You may need to go back in your memory till you find what you changed just before
they started going down.
For example: Has the GH booster always been there ? And is it likely to be needed per the city water report ?


----------



## [email protected] (Nov 16, 2014)

Raymond S. said:


> You may need to go back in your memory till you find what you changed just before
> they started going down.
> For example: Has the GH booster always been there ? And is it likely to be needed per the city water report ?


Nothing has changed. I had the Cabomba when I first started EI dosing, so its fert and Excel has been constant, the GH Booster has also been a constant since I got the plants. Just a Betta in there fed once a day and just a half dozen pellets or so that he completely eats.

I thought that maybe it had just grown so dense that the light wasn't enough to cut through it, but after removing most of it and only using a few piece, that didn't seem to be the issue.


----------



## johnpfaff (Oct 18, 2013)

Dumb question on my part, has the plant been trimmed multiple times?
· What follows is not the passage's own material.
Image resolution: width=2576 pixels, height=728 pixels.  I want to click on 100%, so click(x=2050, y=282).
Do you have the same problem with new top trimmings when replanted?


----------



## [email protected] (Nov 16, 2014)

johnpfaff said:


> Dumb question on my part, has the plant been trimmed multiple times? Do you have the same problem with new top trimmings when replanted?
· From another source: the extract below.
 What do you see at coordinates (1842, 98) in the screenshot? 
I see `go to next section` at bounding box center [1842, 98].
It's been trimmed a lot as it was growing so fast. New growth always looked great. as the new growth would grow to the top I would trim and replant or put in a 5 gallon grow out tank.

When I replant it the new growth would have the same issues.

Bump:


onefang said:


> I wonder if your double dosing of excel has built the concentration to a point where the Cabomba won't tolerate it any more. I don't have any first hand experience, but I have seen several threads of folks who've seen their cabomba and many other plants melt once excel concentrations get too high. Even plants that normally tolerate it will start to suffer with too much.


It's a possibility I suppose? New growth looks pretty good when the plant is trimmed though so I'm not sure if that would be the main cause or not?


----------



## burr740 (Feb 19, 2014)

As overall plant mass increases, the global demand for ferts will also go up. What was enough for the tank three months ago may not be enough today. Overall plant mass is always relative. 

Not saying ferts are definitely the problem, just something to consider. 

I wouldnt think it's due to the excel. Ive had cabomba in a couple different tanks dosing heavy excel (2-3x) and never found it to be a sensitive plant.


----------



## trit0n2003 (Nov 19, 2010)

What substrate do you use? 

Maybe the plants have consumed all of the nutrients in the substrate, and now is trying to survive on strictly water column nutrients.


Sernt ferm mer phern


----------